Il existe notamment un lien entre le niveau d’éducation et l’exposition aux risques de violences. Une étude menée en Éthiopie montre par exemple que les femmes qui vivent dans des communautés rurales et analphabètes seraient plus susceptibles d’accepter des croyances et des normes favorisant la violence à leur égard que les femmes alphabétisées qui vivent en milieu urbain. D’autres études montrent aussi ce lien dans des pays d’Asie. En Inde, les femmes illettrées auraient deux fois plus de risques que les femmes alphabétisées d’être victimes de violences. Au Bangladesh, près de 80 % des hommes illettrés et semi-alphabétisés reconnaissent avoir commis au moins un acte de violence (physique, émotionnelle ou sexuelle) contre leurs épouses, contre 63,6% des hommes alphabétisés – une part encore très élevée. De plus, le HCR rappelle que si toutes les filles recevaient un enseignement secondaire, le nombre de mariages de mineures serait réduit de presque deux tiers, et 59% de moins de filles seraient enceintes en Afrique subsaharienne et en Asie de l’Ouest.

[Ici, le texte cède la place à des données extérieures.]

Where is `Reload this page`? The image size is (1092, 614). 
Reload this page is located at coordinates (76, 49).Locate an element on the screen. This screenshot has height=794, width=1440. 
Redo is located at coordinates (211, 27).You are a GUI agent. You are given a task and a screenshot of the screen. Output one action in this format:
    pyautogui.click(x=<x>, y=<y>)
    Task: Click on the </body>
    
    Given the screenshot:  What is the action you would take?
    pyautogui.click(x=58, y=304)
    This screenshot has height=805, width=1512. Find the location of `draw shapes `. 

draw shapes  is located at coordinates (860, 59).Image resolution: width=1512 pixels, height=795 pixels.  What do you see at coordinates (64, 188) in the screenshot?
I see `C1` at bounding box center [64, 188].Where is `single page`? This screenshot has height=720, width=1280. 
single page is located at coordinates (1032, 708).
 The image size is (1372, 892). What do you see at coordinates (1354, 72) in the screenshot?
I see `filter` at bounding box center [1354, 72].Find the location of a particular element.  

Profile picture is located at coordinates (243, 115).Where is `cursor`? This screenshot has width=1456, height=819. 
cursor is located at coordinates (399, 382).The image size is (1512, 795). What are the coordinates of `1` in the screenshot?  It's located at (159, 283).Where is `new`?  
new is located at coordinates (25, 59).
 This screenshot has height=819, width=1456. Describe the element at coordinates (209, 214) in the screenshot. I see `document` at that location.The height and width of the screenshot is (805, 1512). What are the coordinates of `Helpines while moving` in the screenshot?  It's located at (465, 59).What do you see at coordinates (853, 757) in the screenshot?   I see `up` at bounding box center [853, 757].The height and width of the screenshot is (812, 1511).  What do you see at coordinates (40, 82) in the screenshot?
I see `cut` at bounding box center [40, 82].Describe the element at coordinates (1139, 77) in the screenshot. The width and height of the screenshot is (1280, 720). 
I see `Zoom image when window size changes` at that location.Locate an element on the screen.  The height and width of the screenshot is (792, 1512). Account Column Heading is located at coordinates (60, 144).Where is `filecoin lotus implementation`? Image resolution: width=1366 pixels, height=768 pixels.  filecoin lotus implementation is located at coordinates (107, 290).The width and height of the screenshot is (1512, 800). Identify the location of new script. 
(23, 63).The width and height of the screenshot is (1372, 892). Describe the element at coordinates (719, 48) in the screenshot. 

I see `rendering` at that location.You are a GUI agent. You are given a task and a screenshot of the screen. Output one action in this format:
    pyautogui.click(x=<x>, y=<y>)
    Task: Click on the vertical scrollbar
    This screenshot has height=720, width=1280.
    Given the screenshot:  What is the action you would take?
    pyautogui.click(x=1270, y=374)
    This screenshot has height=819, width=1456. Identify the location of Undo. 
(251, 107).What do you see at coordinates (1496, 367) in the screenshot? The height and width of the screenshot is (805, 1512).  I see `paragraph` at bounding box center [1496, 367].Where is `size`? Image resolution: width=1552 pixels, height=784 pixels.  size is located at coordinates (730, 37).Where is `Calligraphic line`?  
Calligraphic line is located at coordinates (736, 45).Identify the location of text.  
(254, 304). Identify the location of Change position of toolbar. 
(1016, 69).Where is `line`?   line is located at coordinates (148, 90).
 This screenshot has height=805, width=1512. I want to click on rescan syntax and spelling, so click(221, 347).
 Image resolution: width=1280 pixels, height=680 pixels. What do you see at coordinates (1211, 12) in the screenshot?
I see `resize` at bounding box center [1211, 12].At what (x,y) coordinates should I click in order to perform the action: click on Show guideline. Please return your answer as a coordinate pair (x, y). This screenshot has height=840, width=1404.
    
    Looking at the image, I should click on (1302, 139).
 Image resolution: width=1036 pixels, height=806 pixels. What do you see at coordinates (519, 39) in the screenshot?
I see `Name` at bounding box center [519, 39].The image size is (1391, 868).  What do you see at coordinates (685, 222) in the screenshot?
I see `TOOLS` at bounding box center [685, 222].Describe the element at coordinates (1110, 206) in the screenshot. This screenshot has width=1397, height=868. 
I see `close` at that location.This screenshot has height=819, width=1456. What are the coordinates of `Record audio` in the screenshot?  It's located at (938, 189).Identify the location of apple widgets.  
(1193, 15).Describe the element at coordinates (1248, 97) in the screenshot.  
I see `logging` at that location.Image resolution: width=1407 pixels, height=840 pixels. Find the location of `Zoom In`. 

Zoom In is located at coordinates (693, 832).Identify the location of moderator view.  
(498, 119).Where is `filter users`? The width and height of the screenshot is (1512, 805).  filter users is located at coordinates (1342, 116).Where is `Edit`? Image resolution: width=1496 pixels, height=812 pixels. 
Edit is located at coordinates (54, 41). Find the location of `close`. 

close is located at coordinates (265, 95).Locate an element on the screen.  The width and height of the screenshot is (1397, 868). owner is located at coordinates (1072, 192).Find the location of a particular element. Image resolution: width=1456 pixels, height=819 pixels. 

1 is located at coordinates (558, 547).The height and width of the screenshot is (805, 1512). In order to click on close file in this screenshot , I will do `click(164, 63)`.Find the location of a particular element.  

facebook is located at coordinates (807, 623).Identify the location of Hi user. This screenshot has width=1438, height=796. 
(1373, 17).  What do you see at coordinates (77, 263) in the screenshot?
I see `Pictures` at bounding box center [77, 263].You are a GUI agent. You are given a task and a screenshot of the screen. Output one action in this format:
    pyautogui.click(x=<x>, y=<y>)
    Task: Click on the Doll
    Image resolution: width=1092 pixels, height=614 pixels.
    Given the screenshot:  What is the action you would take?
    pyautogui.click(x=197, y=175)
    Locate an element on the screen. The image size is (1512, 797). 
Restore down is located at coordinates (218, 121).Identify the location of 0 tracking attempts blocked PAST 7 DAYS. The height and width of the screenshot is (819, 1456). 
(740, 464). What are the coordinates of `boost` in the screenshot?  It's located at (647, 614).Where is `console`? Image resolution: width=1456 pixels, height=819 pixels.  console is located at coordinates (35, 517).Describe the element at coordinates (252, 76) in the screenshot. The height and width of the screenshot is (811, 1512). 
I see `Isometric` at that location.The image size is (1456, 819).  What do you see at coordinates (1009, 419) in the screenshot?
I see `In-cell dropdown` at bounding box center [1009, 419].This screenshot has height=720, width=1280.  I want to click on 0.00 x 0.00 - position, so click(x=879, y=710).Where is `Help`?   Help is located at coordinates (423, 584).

Près de 40 pays ne disposent pas de loi contre les violences domestiques
Prévenir et lutter contre les violences faites aux femmes passe donc en premier lieu par l’adoption d’une perspective systémique sur les facteurs sous-jacents, en s’intéressant notamment aux représentations socio-culturelles et à l’inégal accès aux ressources basés sur le genre. Inscrite par tous les États comme un Objectif de Développement Durable à atteindre d’ici 2030, l’élimination de la discrimination à l’égard des femmes apporterait non seulement d’importances bénéfices sociaux, mais aussi un gain économique mondial, estimé à 12 000 milliards de dollars par l’ONU.
Mais cet objectif semble difficilement atteignable, puisque près de quarante pays n’offrent toujours aucune protection juridique contre la violence domestique. Certains pays, comme la Russie en 2017, sont même allés jusqu’à légitimer et dépénaliser les violences conjugales.
Lorsque la loi protège, les moyens manquent
Là où théoriquement des lois protègent, comme par exemple contre le viol, le poids des mentalités et la peur du déshonneur de l’entourage empêchent encore souvent les victimes de porter plainte. Et lorsqu’elles arrivent à franchir le cap, elles doivent faire face à des propos les responsabilisant, un accueil inadapté, voire un cadre à nouveau violent. Même dans un pays comme la France, mobilisé il y a deux ans autour du Grenelle contre les violences conjugales, les réponses apportées sont insuffisantes. Une étude souligne que sur les 102 féminicides enregistrés en 2020, seule une femme était sous Ordonnance de Protection, c’est-à-dire de mesures de protection décidées par un·e juge. L’hébergement d’urgence manque aussi cruellement, ne laissant peu, voire pas, d’autre alternative pour les victimes que de rentrer chez elles et de s’exposer à de nouvelles violences, pouvant leur en coûter la vie. De plus, les condamnations des auteurs de violences – majoritairement des hommes – restent très faibles par rapport aux faits de violences conjugales connus des forces de sécurité.
Ainsi, même dans un pays qui a fait de l’égalité femmes-hommes sa « grande cause nationale » et qui accueillait le Forum Génération Égalité, les discours ne suffisent pas. Il est grand temps de passer aux actes.